# [Exercise goal]
Copy each of the items below exactly as it appears, keeping every line unchanged.

# [Excerpted records]
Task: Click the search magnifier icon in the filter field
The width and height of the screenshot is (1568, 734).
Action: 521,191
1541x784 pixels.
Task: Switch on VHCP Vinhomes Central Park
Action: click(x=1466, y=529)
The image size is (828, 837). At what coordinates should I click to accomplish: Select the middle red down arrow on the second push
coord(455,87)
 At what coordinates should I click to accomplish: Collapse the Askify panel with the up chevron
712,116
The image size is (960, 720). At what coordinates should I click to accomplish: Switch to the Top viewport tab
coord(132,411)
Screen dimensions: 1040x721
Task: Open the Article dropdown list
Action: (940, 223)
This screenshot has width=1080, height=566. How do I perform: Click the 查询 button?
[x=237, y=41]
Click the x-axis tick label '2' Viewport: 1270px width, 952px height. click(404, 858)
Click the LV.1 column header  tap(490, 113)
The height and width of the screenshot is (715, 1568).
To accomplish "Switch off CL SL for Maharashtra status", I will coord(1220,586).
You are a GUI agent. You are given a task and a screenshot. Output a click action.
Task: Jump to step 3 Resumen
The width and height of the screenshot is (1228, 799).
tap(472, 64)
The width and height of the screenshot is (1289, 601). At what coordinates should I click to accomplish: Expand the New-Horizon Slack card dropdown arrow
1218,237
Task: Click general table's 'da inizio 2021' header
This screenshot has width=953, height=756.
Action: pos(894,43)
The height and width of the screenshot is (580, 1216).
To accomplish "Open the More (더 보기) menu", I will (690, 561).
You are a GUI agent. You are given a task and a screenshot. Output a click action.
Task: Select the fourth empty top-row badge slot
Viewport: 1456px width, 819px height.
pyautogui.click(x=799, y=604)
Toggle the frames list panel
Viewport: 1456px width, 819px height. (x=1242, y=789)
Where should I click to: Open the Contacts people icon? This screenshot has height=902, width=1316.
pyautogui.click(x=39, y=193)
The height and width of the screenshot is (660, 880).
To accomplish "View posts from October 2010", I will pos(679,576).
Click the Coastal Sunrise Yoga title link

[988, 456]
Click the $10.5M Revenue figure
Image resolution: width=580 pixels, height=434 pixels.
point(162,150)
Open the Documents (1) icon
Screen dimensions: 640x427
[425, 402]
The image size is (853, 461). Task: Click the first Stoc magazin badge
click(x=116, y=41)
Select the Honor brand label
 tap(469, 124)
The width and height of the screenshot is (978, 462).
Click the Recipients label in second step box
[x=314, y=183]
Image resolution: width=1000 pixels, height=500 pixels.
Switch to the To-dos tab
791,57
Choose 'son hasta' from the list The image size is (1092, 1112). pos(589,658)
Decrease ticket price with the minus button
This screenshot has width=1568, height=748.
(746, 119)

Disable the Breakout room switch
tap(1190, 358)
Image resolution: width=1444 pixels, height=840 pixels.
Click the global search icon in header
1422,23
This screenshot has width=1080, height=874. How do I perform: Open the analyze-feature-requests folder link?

# [Answer]
Task: Click the search magnifier icon in the filter field
The width and height of the screenshot is (1568, 734).
Action: 521,191
1541x784 pixels.
Task: Switch on VHCP Vinhomes Central Park
Action: click(x=1466, y=529)
The image size is (828, 837). At what coordinates should I click to accomplish: Select the middle red down arrow on the second push
coord(455,87)
 At what coordinates should I click to accomplish: Collapse the Askify panel with the up chevron
712,116
The image size is (960, 720). At what coordinates should I click to accomplish: Switch to the Top viewport tab
coord(132,411)
Screen dimensions: 1040x721
Task: Open the Article dropdown list
Action: (940, 223)
This screenshot has width=1080, height=566. How do I perform: Click the 查询 button?
[x=237, y=41]
Click the x-axis tick label '2' Viewport: 1270px width, 952px height. click(404, 858)
Click the LV.1 column header  tap(490, 113)
The height and width of the screenshot is (715, 1568).
To accomplish "Switch off CL SL for Maharashtra status", I will coord(1220,586).
You are a GUI agent. You are given a task and a screenshot. Output a click action.
Task: Jump to step 3 Resumen
The width and height of the screenshot is (1228, 799).
tap(472, 64)
The width and height of the screenshot is (1289, 601). At what coordinates should I click to accomplish: Expand the New-Horizon Slack card dropdown arrow
1218,237
Task: Click general table's 'da inizio 2021' header
This screenshot has width=953, height=756.
Action: pos(894,43)
The height and width of the screenshot is (580, 1216).
To accomplish "Open the More (더 보기) menu", I will (690, 561).
You are a GUI agent. You are given a task and a screenshot. Output a click action.
Task: Select the fourth empty top-row badge slot
Viewport: 1456px width, 819px height.
pyautogui.click(x=799, y=604)
Toggle the frames list panel
Viewport: 1456px width, 819px height. (x=1242, y=789)
Where should I click to: Open the Contacts people icon? This screenshot has height=902, width=1316.
pyautogui.click(x=39, y=193)
The height and width of the screenshot is (660, 880).
To accomplish "View posts from October 2010", I will pos(679,576).
Click the Coastal Sunrise Yoga title link

[988, 456]
Click the $10.5M Revenue figure
Image resolution: width=580 pixels, height=434 pixels.
point(162,150)
Open the Documents (1) icon
Screen dimensions: 640x427
[425, 402]
The image size is (853, 461). Task: Click the first Stoc magazin badge
click(x=116, y=41)
Select the Honor brand label
 tap(469, 124)
The width and height of the screenshot is (978, 462).
Click the Recipients label in second step box
[x=314, y=183]
Image resolution: width=1000 pixels, height=500 pixels.
Switch to the To-dos tab
791,57
Choose 'son hasta' from the list The image size is (1092, 1112). pos(589,658)
Decrease ticket price with the minus button
This screenshot has width=1568, height=748.
(746, 119)

Disable the Breakout room switch
tap(1190, 358)
Image resolution: width=1444 pixels, height=840 pixels.
Click the global search icon in header
1422,23
This screenshot has width=1080, height=874. How do I perform: Open the analyze-feature-requests folder link?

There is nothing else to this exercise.